Objective: To assess the risk of acute urinary retention with the use of inhaled anticholinergic agents in men with lower urinary tract symptoms (LUTS) or benign prostatic hyperplasia (BPH).

Data sources: A literature search was performed with MEDLINE via PubMed from 1967 through May 2012 using the terms inhaled anticholinergics, urinary retention, benign prostatic hyperplasia, lower urinary tract symptoms, tiotropium, and ipratropium. In addition, references from reviewed publications were identified and official labeling was obtained from the manufacturers' Web sites.

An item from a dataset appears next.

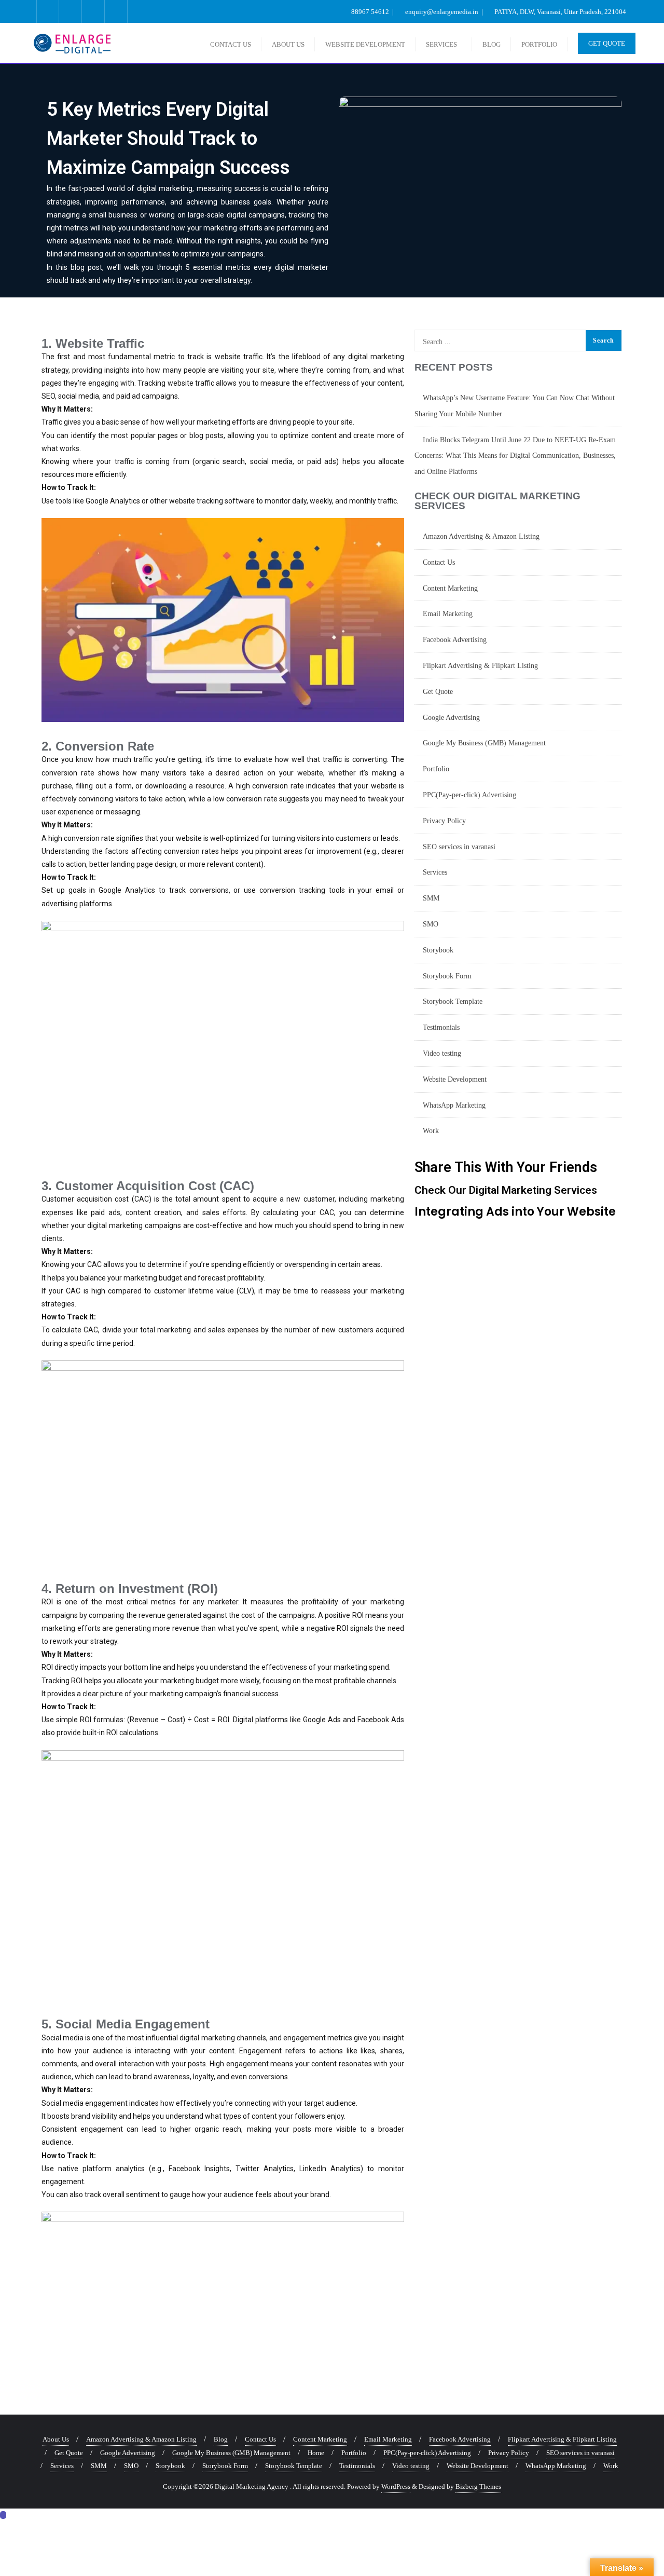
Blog (221, 2439)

Study selection and data extraction: Only English-language publications were included. Randomized controlled trial data, observational studies, case reports, package labeling, and commentaries regarding men with BPH/LUTS using inhaled anticholinergic agents and the associated development of urinary retention were reviewed.

Data synthesis: Two case reports; 1 prospective, open-label, single-arm study; and 2 nested case-control studies evaluated or described the use of inhaled anticholinergic agents and the development of acute urinary retention in men with BPH/LUTS. Taken together, the available data demonstrate that treatment with inhaled anticholinergic agents is associated with acute urinary retention in men with preexisting LUTS or BPH.

Conclusions: Men with LUTS or BPH who are treated with inhaled anticholinergic agents may develop acute urinary retention, but this cannot be quantified based on the limited information available. Inhaled anticholinergic agents should be used when indicated in men with LUTS or BPH, but close monitoring and patient education should be implemented.